Campaigners take the World Walks for Water message to New York

Inna Guenda and Prince Kreplah, water and sanitation campaigners from Burkina Faso and Liberia have spent this week in New York to lobby an important preparatory meeting of participants of the Fourth UN Conference on the Least Developed Countries (LDC-IV) to be held in Istanbul in May. They went to tell participants that an amazing 350,000 people demand that they take action on the water and sanitation crisis.

Many of the outcomes of LDC-IV will be decided before the actual conference at meetings such as this. Indeed as we reported last week a draft Istanbul Programme for Action has already been released, a document which we were delighted to see set ambitious targets for water and sanitation provision.
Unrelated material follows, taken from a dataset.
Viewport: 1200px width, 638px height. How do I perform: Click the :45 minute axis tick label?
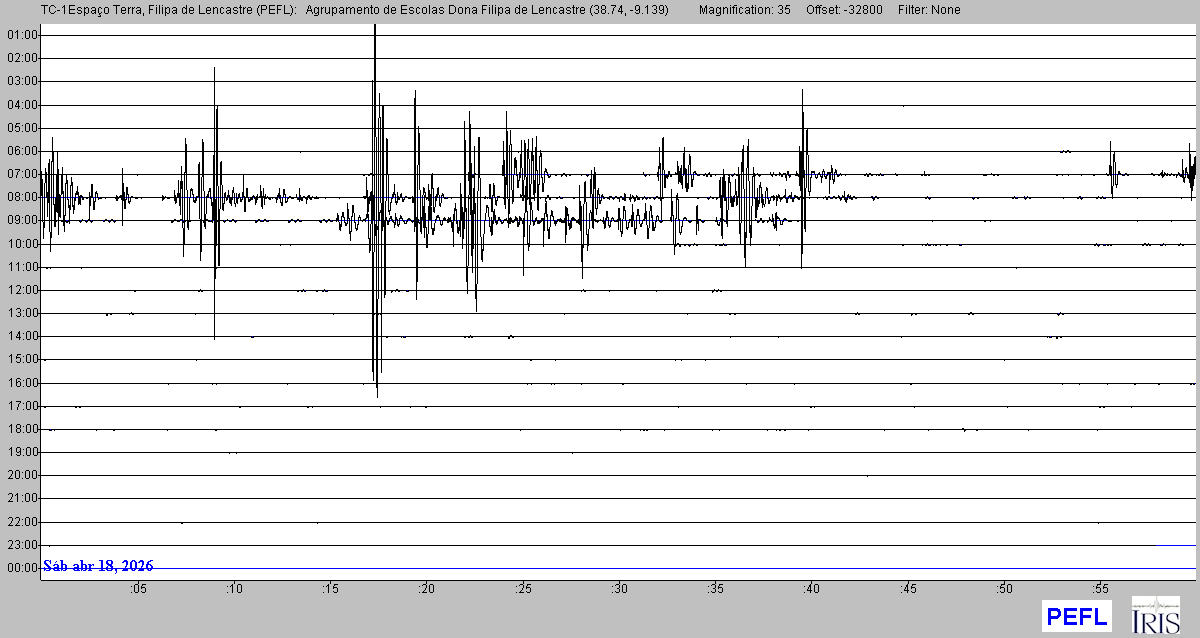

However, negotiations are still very much ongoing regarding the content of the programme and campaigners wish to see clear guidelines outlined as to how the UN will meet its targets. It is still crucial therefore that the LDC-IV participants are educated on the available solutions that can help LDCs to meet these ambitious targets such as the Sanitation and Water for All (SWA) partnership.

Inna and Prince were hoping to see an increased prioritization and visibility of water, sanitation and hygiene at the conference. They wanted vast improvements after the Brussels Plan of Action evaluation report showed that little progress on water and sanitation had been made since the last LDC conference held in 2001. Indeed this report revealed that water access for rural populations in LDCs only increased by 4% in 8 years between 2000 and 2008. Access to sanitation went down in the same time.

Prince and Inna distributed copies of the civil society manifesto to the LDC conference which includes tangible actions governments and donors could take to tackle the crisis. All participants received a copy and some have already committed themselves to meeting the recommendations. Prince and Inna also met and lobbied representatives from the government delegations of Bangladesh, China, Mali, Mauritania, Nepal, Togo, CANZ (Canada, Australia and New Zealand) and Senegal. As well as meeting with the chairmen and some members of the G77 delegation (a loose coalition of UN developing countries).

Hopefully, as a result of our lobbying and the 350,000 people who took part in the World Walks for Water, the Istanbul Programme for Action will actively improve access to water and sanitation for the world’s poorest people and in turn help to lift them out of poverty and hardship.